Bij het sluiten van overeenkomsten via internet, is het van belang te weten of de overeenkomst die wordt gesloten ook daadwerkelijk rechtsgeldig is. Dat hier soms onduidelijkheid over bestaat, blijkt uit het vonnis van 14 april 2010 van de Rechtbank Alkmaar.
Tussen partijen ontstond een geschil over een overeenkomst voor een bromfietsverzekering die gedaagde had gesloten via de website van eiser. Gedaagde ontkende dat de verzekering gesloten was. De rechter stelde de eiser in de gelegenheid om bewijsstukken te tonen waaruit blijkt dat gedaagde een webpagina heeft ingevuld waarbij hij zich heeft verplicht tot het aangaan van een bromfietsverzekering. De eiser legde een gegevensoverzicht van de gedaagde en de af te sluiten verzekering over. Daarbij heeft eiser ook een aantal schermafdrukken overlegd. Eiser voegde daaraan toe dat gedaagde de knop ”direct afsluiten” moet hebben aangeklikt en dat er bij gedaagde geen misverstand over kan hebben bestaan dat hij een overeenkomst met eiser sloot. Eiser stelde bovendien dat gedaagde een polisblad heeft ontvangen en daartegen niet geprotesteerd heeft.
De rechter beoordeelde de vraag of gedaagde met het doorlopen van een aantal webpagina’s een overeenkomst heeft gesloten met eiser als volgt.
De rechter overwoog ‘dat weliswaar uit de overlegde schermafdrukken van webpagina”s af te leiden hoe er met eiser via internet een overeenkomst tot stand kan komen, maar nog steeds is niet gebleken dat gedaagde deze webpagina’s heeft doorlopen. Zo heeft eiser geen gegevens overlegd waaruit blijkt welke pagina’s ten tijde van het sluiten van de gestelde overeenkomst tot stand te laten komen. Aldus is niet vast komen te staan dat tussen partijen een overeenkomst tot stand is gekomen.”

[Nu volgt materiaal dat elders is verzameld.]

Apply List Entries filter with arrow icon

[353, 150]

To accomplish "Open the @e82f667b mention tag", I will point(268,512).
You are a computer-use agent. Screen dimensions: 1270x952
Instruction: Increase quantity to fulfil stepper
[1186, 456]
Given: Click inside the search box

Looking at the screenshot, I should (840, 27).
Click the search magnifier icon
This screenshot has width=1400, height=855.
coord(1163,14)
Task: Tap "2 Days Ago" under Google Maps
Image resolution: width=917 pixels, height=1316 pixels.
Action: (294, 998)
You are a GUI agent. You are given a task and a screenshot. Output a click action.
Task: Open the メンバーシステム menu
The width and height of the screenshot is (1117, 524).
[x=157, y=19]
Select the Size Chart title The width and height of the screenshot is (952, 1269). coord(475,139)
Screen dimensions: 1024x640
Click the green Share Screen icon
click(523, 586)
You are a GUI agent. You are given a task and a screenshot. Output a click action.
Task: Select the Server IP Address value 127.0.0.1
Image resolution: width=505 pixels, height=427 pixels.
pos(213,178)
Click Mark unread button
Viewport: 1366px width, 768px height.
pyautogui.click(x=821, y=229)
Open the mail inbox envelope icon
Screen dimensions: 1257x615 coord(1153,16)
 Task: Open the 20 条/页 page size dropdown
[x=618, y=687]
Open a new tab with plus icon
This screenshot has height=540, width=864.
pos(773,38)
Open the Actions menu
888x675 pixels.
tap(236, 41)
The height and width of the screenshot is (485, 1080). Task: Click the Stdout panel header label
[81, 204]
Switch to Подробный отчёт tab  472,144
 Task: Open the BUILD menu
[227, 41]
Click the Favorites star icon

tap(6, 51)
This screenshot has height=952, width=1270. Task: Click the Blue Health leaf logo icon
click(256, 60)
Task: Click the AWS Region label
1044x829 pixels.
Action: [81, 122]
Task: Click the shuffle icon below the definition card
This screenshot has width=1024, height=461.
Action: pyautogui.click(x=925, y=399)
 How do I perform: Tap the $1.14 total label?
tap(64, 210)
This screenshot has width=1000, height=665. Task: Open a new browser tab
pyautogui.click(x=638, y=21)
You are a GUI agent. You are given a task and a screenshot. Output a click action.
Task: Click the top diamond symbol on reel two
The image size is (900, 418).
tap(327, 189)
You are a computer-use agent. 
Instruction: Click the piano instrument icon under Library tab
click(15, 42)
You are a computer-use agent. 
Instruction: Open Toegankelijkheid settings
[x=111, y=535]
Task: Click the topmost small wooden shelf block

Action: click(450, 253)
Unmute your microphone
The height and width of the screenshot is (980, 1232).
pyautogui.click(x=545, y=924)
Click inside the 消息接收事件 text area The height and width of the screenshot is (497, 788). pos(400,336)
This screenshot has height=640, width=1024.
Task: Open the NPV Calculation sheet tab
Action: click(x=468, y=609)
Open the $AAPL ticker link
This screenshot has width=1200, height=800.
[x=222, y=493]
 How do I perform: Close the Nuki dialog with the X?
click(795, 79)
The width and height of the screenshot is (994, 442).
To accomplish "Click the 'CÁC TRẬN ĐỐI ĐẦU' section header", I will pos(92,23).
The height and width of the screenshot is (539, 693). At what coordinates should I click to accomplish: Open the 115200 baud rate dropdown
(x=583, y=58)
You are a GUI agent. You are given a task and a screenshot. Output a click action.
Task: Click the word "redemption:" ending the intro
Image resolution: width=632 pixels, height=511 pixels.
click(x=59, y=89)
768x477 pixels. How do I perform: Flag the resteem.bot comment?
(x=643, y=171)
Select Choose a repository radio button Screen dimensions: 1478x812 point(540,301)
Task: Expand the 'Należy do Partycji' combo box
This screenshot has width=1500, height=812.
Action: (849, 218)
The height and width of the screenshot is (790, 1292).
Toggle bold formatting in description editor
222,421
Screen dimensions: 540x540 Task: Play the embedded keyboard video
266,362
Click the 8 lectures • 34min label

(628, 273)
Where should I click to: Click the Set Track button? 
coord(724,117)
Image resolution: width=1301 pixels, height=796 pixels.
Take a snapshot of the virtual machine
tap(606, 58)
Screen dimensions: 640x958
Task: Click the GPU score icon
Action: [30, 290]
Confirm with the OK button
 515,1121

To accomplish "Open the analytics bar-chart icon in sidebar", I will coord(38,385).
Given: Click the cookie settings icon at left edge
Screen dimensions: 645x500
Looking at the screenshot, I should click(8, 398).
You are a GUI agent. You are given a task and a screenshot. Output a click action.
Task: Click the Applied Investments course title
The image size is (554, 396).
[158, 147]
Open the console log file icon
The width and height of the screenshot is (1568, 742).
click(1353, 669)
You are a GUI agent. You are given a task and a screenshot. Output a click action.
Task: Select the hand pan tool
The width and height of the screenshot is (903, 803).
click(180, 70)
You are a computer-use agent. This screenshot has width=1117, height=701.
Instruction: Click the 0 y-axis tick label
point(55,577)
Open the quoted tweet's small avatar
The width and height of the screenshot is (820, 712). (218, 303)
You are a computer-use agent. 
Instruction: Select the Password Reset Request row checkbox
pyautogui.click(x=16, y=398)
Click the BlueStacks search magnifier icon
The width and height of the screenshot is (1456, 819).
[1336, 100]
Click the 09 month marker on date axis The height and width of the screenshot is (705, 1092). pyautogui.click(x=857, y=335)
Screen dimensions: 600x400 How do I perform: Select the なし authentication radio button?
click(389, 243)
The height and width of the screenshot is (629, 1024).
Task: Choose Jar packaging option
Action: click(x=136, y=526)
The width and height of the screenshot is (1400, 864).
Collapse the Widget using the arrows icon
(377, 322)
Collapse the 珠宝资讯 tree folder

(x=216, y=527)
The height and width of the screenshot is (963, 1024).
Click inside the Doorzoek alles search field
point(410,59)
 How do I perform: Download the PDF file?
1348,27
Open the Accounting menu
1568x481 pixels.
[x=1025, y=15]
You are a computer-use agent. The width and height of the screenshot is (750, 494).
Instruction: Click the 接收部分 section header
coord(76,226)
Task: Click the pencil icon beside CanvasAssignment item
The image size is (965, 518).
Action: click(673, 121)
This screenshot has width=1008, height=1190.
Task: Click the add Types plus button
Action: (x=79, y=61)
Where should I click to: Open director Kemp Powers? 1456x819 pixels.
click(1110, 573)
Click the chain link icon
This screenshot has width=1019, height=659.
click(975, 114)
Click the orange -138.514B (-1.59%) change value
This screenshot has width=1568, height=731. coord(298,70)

De omstandigheid dat eiser de verzekeringspolis aan gedaagde heeft toegezonden en hem erop zou hebben gewezen dat, indien gedaagde niet binnen veertien dagen zou reageren de op het polisblad vermelde gegevens als juist worden verondersteld, maakt het voorgaande niet anders. Het niet reageren op een dergelijk bericht, kan in redelijkheid niet worden beschouwd als wilsverklaring van gedaagde gericht op de totstandkoming van een overeenkomst.
Aldus was er geen overeenkomst tot stand gekomen, zo oordeelde de rechter.